Could you write the entries out again, exactly as they are?

+++ THE DATA +++

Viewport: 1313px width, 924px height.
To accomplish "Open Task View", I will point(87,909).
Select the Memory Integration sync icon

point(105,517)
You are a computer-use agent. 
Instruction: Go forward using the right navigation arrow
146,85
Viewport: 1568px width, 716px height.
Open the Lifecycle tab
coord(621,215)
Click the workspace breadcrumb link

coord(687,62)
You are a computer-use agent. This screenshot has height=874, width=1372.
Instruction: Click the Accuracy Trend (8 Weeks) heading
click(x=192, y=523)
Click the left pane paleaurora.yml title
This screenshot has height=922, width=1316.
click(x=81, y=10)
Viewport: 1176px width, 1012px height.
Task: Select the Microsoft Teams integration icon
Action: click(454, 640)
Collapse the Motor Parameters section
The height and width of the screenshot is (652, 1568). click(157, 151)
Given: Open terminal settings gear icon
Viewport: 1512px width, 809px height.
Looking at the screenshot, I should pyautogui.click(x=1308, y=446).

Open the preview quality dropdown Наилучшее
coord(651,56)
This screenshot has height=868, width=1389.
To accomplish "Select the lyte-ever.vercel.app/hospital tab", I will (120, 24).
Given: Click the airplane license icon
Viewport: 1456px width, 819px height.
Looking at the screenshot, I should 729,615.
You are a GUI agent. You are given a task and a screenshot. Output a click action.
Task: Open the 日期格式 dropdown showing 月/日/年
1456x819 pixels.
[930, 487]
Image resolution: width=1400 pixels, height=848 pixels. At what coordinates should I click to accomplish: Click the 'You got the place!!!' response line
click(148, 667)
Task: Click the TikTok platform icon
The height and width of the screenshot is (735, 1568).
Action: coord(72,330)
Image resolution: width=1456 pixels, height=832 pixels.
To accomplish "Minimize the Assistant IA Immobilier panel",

+++

**EXERCISE OUTPUT**
Viewport: 1313px width, 924px height.
To accomplish "Open Task View", I will point(87,909).
Select the Memory Integration sync icon

point(105,517)
You are a computer-use agent. 
Instruction: Go forward using the right navigation arrow
146,85
Viewport: 1568px width, 716px height.
Open the Lifecycle tab
coord(621,215)
Click the workspace breadcrumb link

coord(687,62)
You are a computer-use agent. This screenshot has height=874, width=1372.
Instruction: Click the Accuracy Trend (8 Weeks) heading
click(x=192, y=523)
Click the left pane paleaurora.yml title
This screenshot has height=922, width=1316.
click(x=81, y=10)
Viewport: 1176px width, 1012px height.
Task: Select the Microsoft Teams integration icon
Action: click(454, 640)
Collapse the Motor Parameters section
The height and width of the screenshot is (652, 1568). click(157, 151)
Given: Open terminal settings gear icon
Viewport: 1512px width, 809px height.
Looking at the screenshot, I should pyautogui.click(x=1308, y=446).

Open the preview quality dropdown Наилучшее
coord(651,56)
This screenshot has height=868, width=1389.
To accomplish "Select the lyte-ever.vercel.app/hospital tab", I will (120, 24).
Given: Click the airplane license icon
Viewport: 1456px width, 819px height.
Looking at the screenshot, I should 729,615.
You are a GUI agent. You are given a task and a screenshot. Output a click action.
Task: Open the 日期格式 dropdown showing 月/日/年
1456x819 pixels.
[930, 487]
Image resolution: width=1400 pixels, height=848 pixels. At what coordinates should I click to accomplish: Click the 'You got the place!!!' response line
click(148, 667)
Task: Click the TikTok platform icon
The height and width of the screenshot is (735, 1568).
Action: coord(72,330)
Image resolution: width=1456 pixels, height=832 pixels.
To accomplish "Minimize the Assistant IA Immobilier panel",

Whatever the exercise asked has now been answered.